Não seria ele? Num lampejo, pensou em tudo -- em sacudi-lo, em
acordá-lo, em fugir, em gritar, em esmigalhar a cabeça de encontro
às paredes. Num esforço de todas as suas reminiscências infantis,
olhou ainda, uma vez mais, aquela mão musculosa, ruiva, felpuda,
possante como uma pata de fera. Queria saber, queria ter a certeza.
Atirou-se para os pés da cama. O sangue ardia-lhe nas faces.

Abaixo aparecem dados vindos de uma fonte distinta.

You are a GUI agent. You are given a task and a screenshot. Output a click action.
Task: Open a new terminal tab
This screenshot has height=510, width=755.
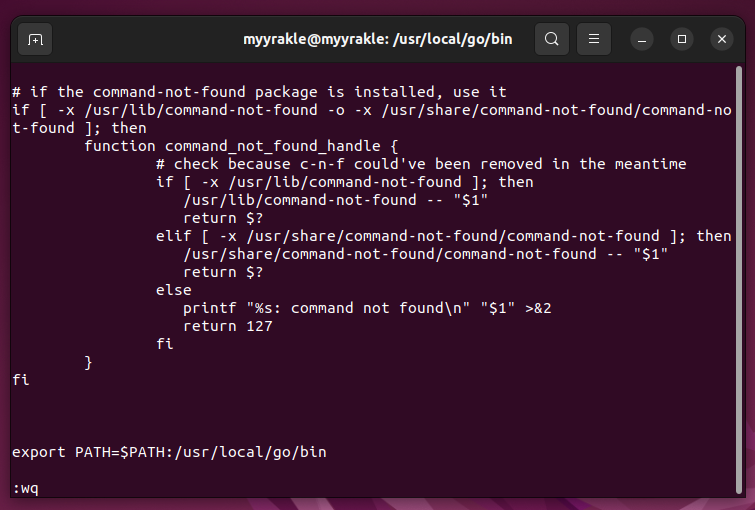point(35,40)
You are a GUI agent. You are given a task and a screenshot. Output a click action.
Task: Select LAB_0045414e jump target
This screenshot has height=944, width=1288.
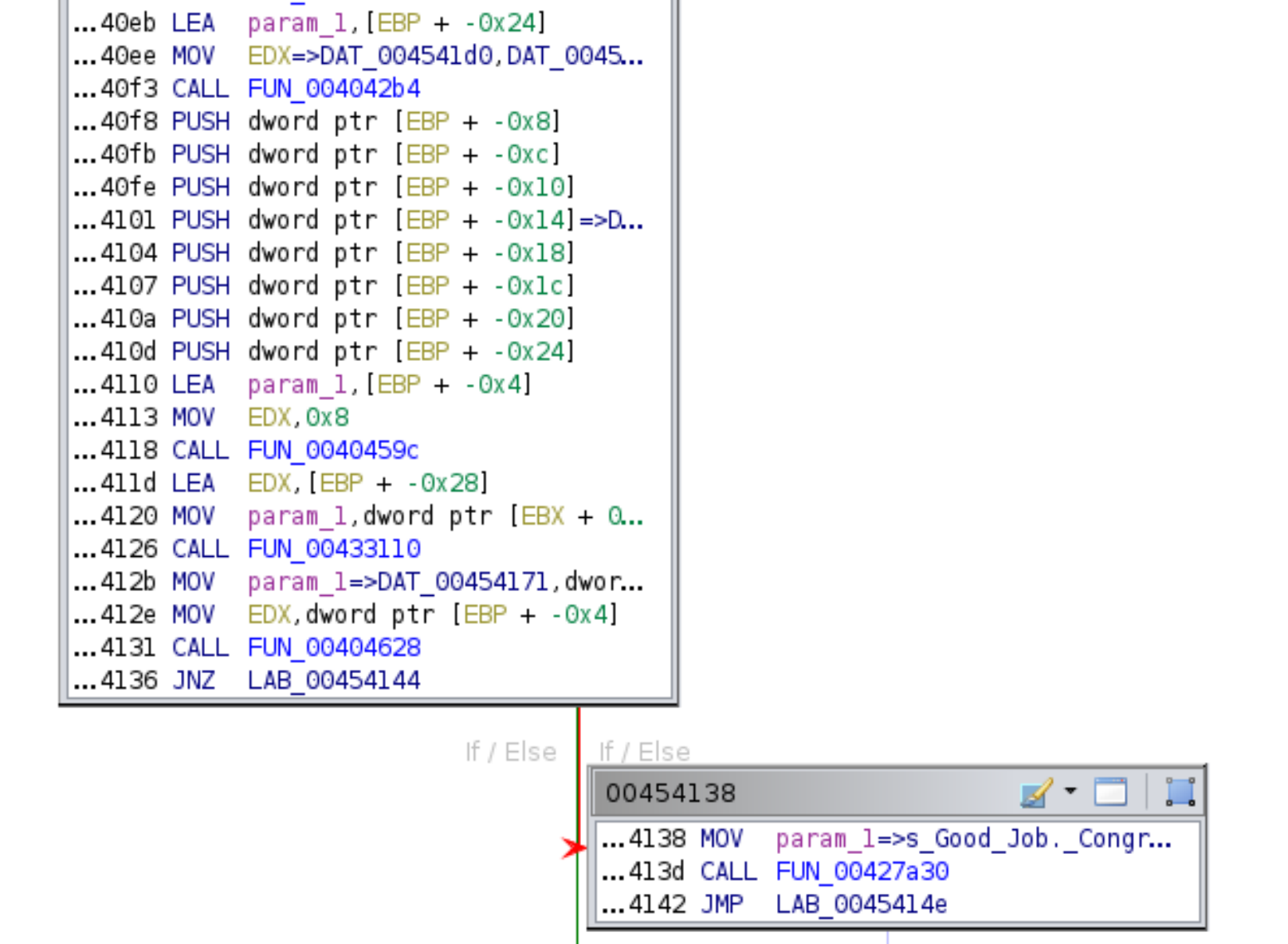(862, 905)
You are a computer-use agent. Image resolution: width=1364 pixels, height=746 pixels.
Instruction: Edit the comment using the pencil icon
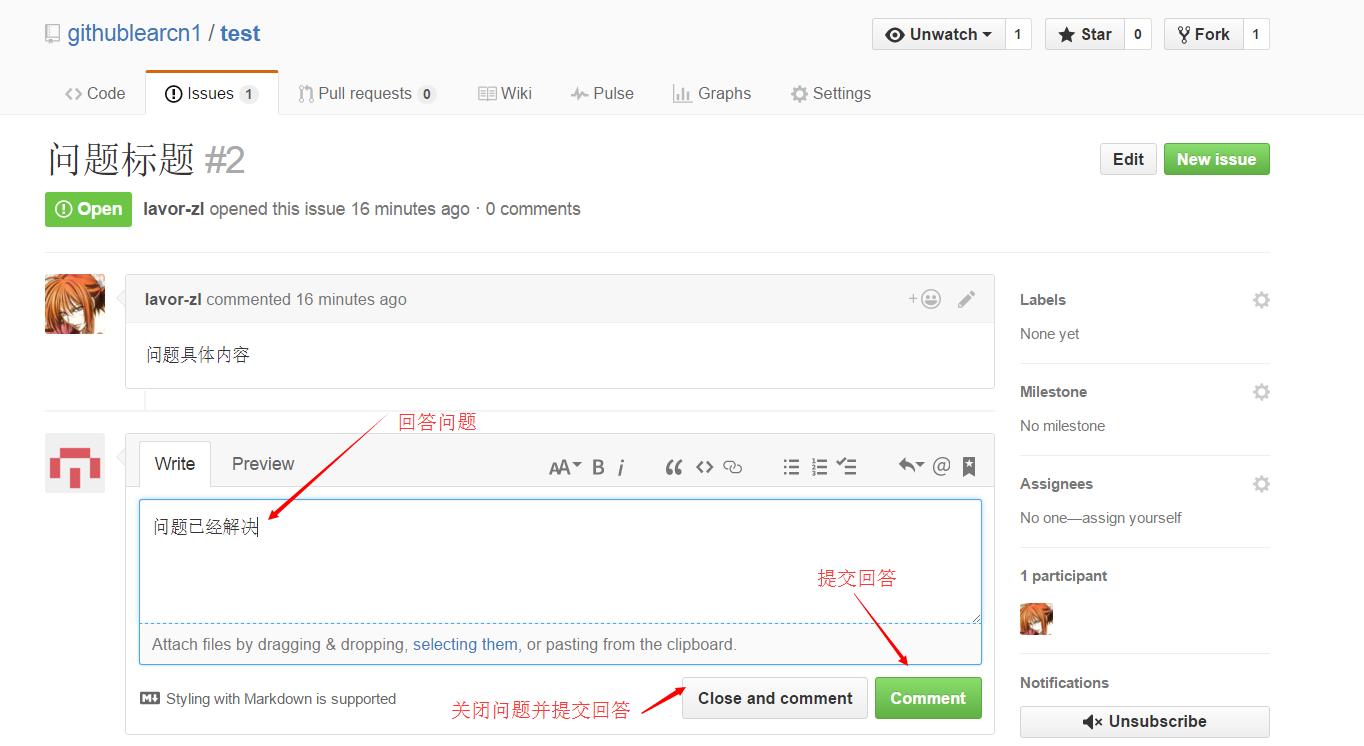966,298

Perdida, ofegante, travou das roupas do homem -- revolveu-as,
rebuscou-as, despedaçou-as. Achou uma carta, um sobrescrito com um
nome. Abriu os olhos, fitou esse papel mudo onde estava escrita a sua
sentença. Não sabia ler. Numa angústia, num desespero, sustendo a
respiração, calçou-se, vestiu-se, atou o lenço, embrulhou-se no
xaile -- e, com os dedos fincados na carta, desceu a escada de
roldão. Era madrugada. Uma lufada de ar fresco bateu-lhe na cara. Na
rua, a luz azulada da manhã alastrava como uma névoa. Maria Júlia
correu a um polícia, que cabeceava encostada a um candeeiro ainda
aceso, e pálida, opressa, mal podendo falar, pediu-lhe que lesse o
nome escrito naquele papel. O guarda encarou-a, viu a carta e leu:
--
Manuel da Cruz.
Diante
dele, Maria
Júlia caiu sem um grito, como um corpo morto.
De Mulheres (1916); antologiado por João Pedro de Andrade em Os Melhores Contos Portugueses, Lisboa, Portugália, 1959, pp. 79-83.
Inquieta, causa dó, incomoda; finalmente, repugna.
ResponderEliminarA mim começou a repugnar logo que cheguei à "massa morna, gelatinosa, arquejante"... Depois foi um crescendo de lástima e comiseração.
ResponderEliminarLiterariamente, gostei, mas não me parece conto par figurar numa antologia.